Them Aussies sure have some unusual trackage. http://www.railexpress.com.au/is-this-australias-weirdest-railroad-crossing/
Whaaaa??? Do my eyes deceive or do the right-left track segments swing UP to allow the foreground-background traffic to proceed? If so, CLEVER!
The main line is high speed passenger, the crossing is narrow gauge sugar cane RR. Don't want no stinken diamonds and frogs on it.
Well, I just stumbled upon the original discussion of this crossing, linked on a narrow gauge forum which I am a member: http://www.railexpress.com.au/is-this-australias-weirdest-railroad-crossing/
Yeah, I posted the same link at the bottom of the first post in the tread.

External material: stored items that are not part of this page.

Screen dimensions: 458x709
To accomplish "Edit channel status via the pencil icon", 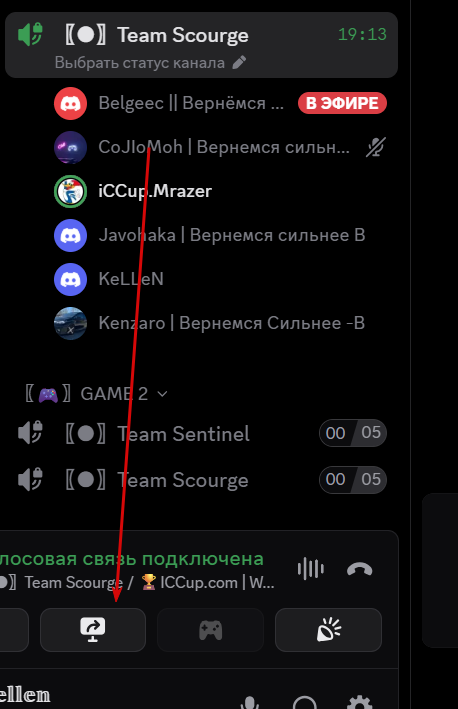I will point(239,62).
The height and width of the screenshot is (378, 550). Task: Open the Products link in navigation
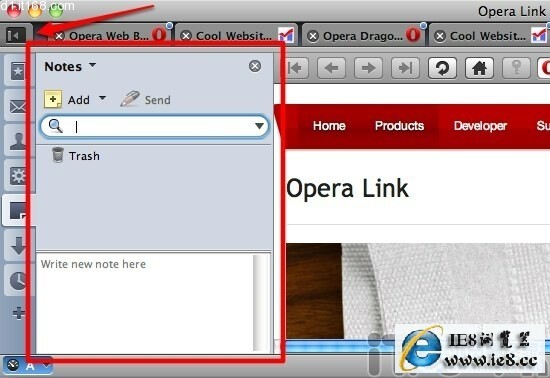(399, 126)
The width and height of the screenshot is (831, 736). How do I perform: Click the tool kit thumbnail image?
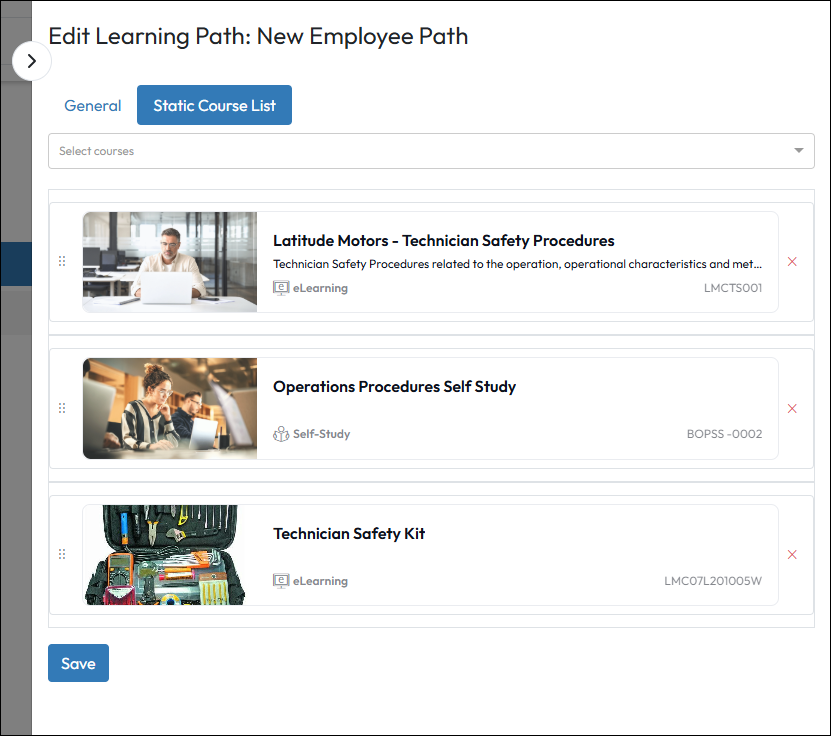click(x=165, y=555)
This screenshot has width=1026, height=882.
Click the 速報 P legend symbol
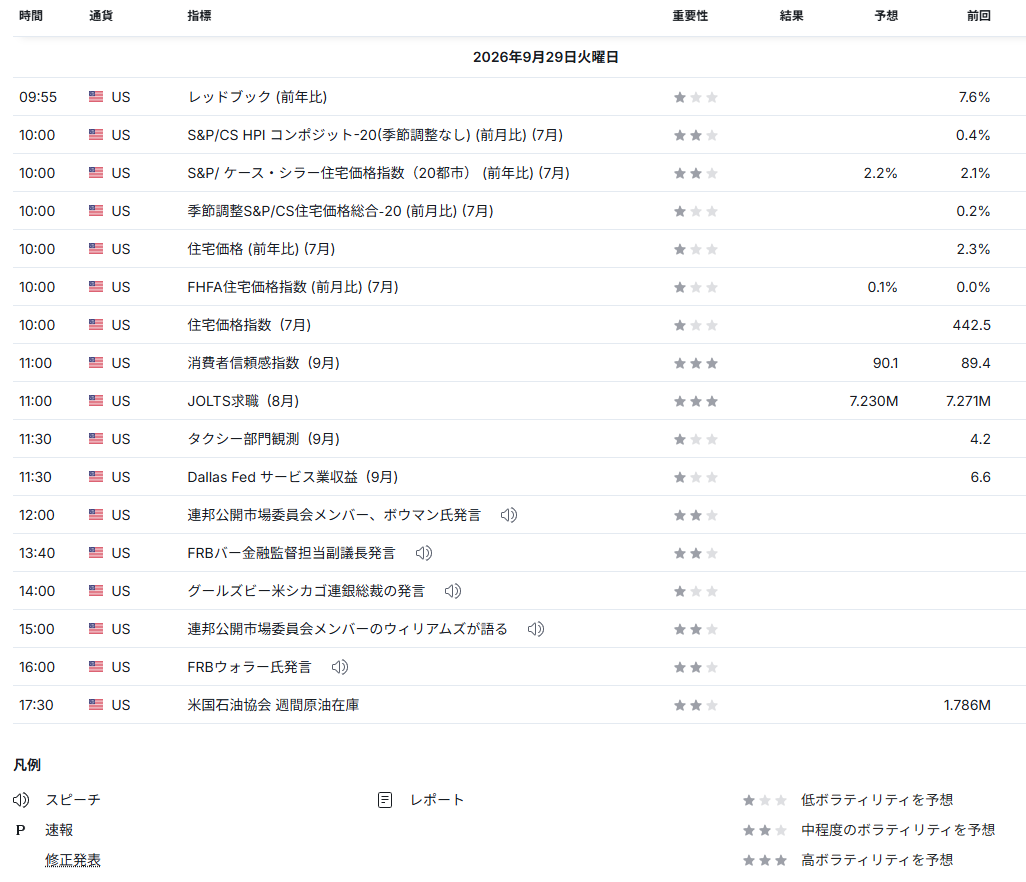tap(20, 830)
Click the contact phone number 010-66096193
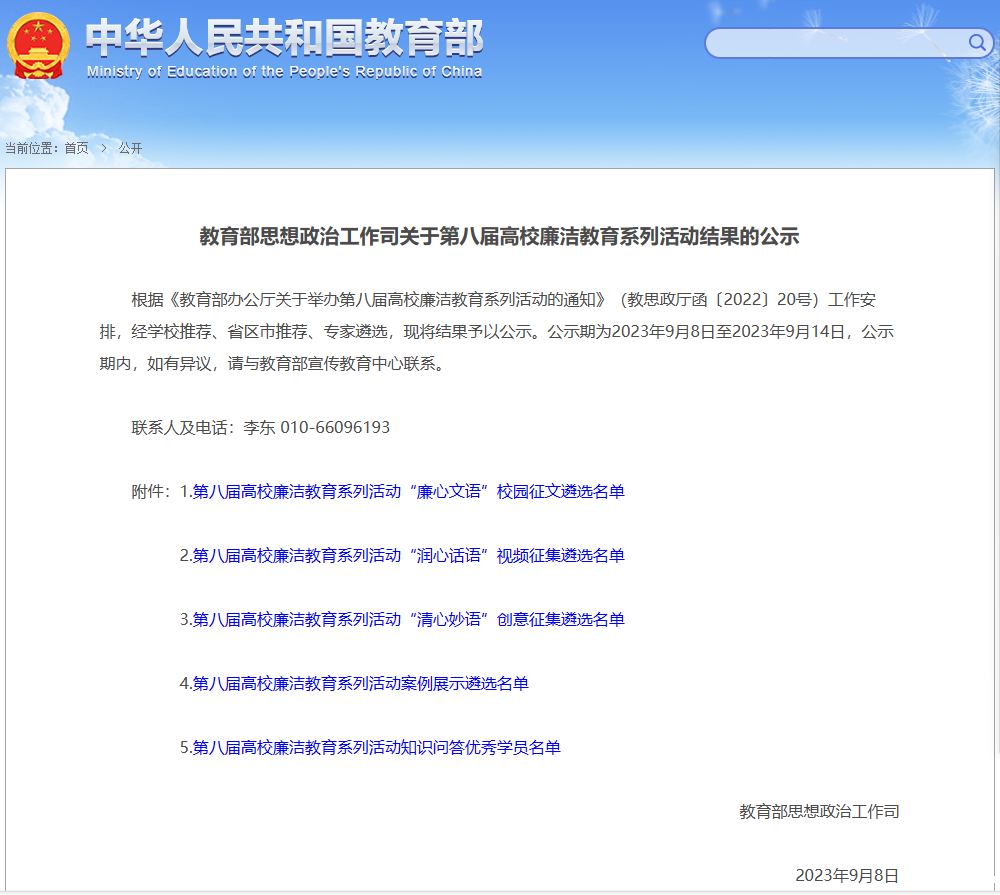 [335, 427]
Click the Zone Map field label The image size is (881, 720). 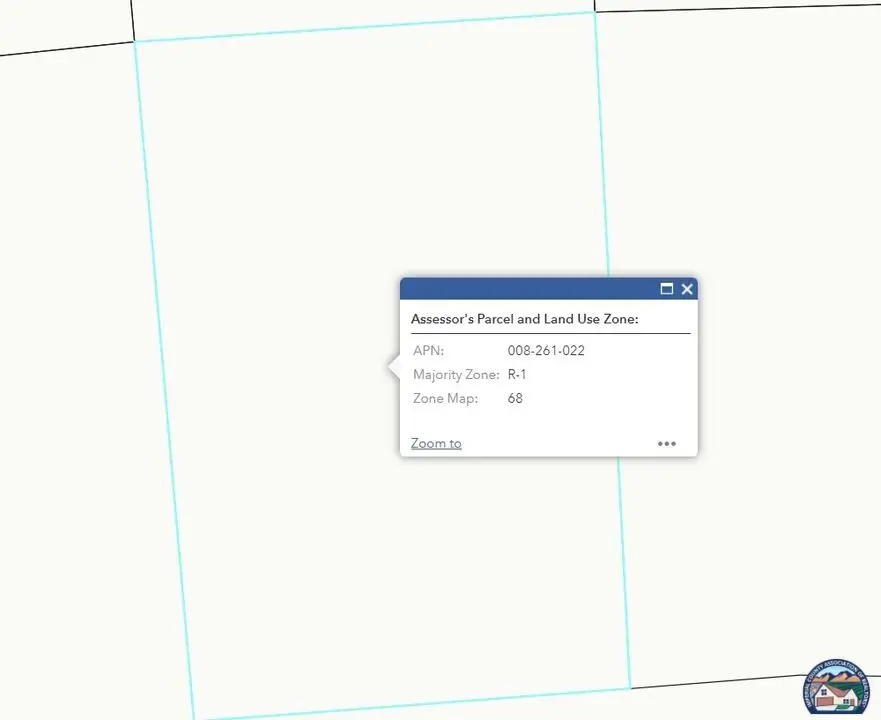click(x=445, y=399)
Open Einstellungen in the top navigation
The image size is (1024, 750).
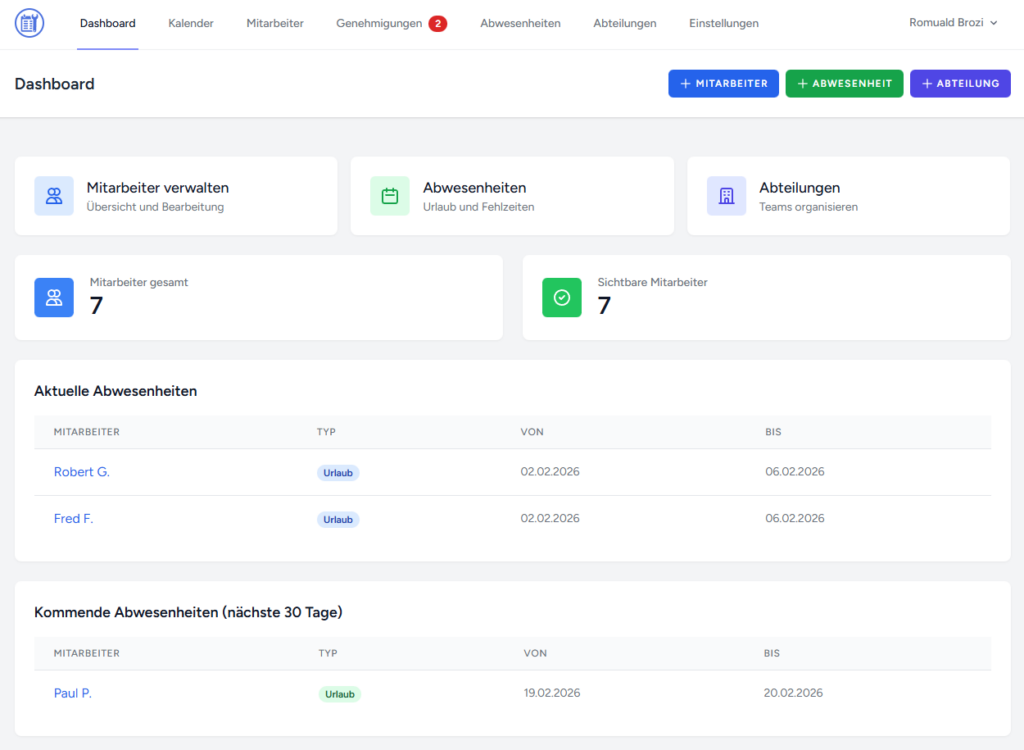click(x=723, y=23)
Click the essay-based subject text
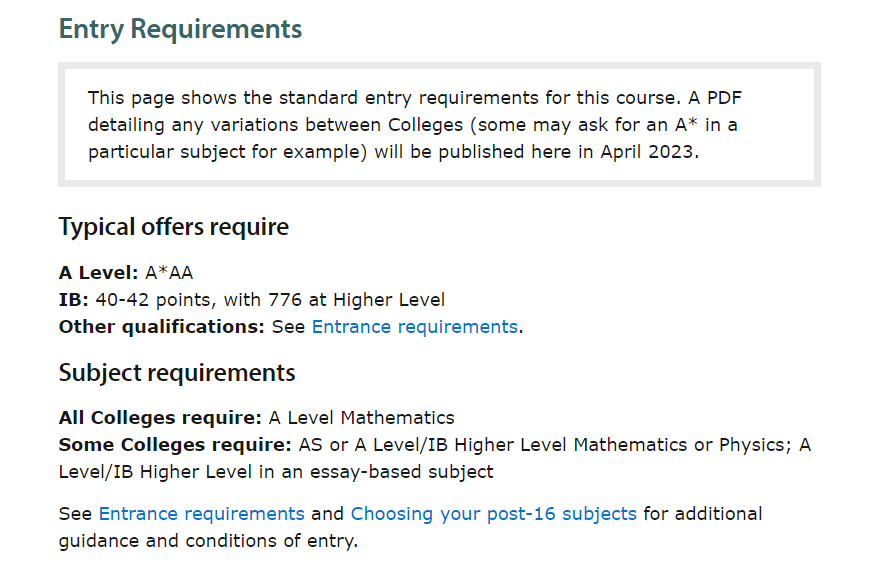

Kind of hiding under the photo.
The CA St RR Museum does something like that to cross the UP in Sacramento. They just bolt two rails over the UP rails so nothing as fancy as the Aussies. They don't need to do it more than once a week? Month? so a real Xing isn't worth it.
Looks like a drawbridge. It also makes me think of a feature in Trains magazine called "What The?" Trains no longer publishes that feature, and I wish they'd bring it back. But it was photos of some of the stranger aspects of railroads, like a locomotive that was decorated like the Easter Bunny for an Easter train ride, a tumbleweed in front of another locomotive, and other such strange things on railroads. That crossing would have fit perfectly.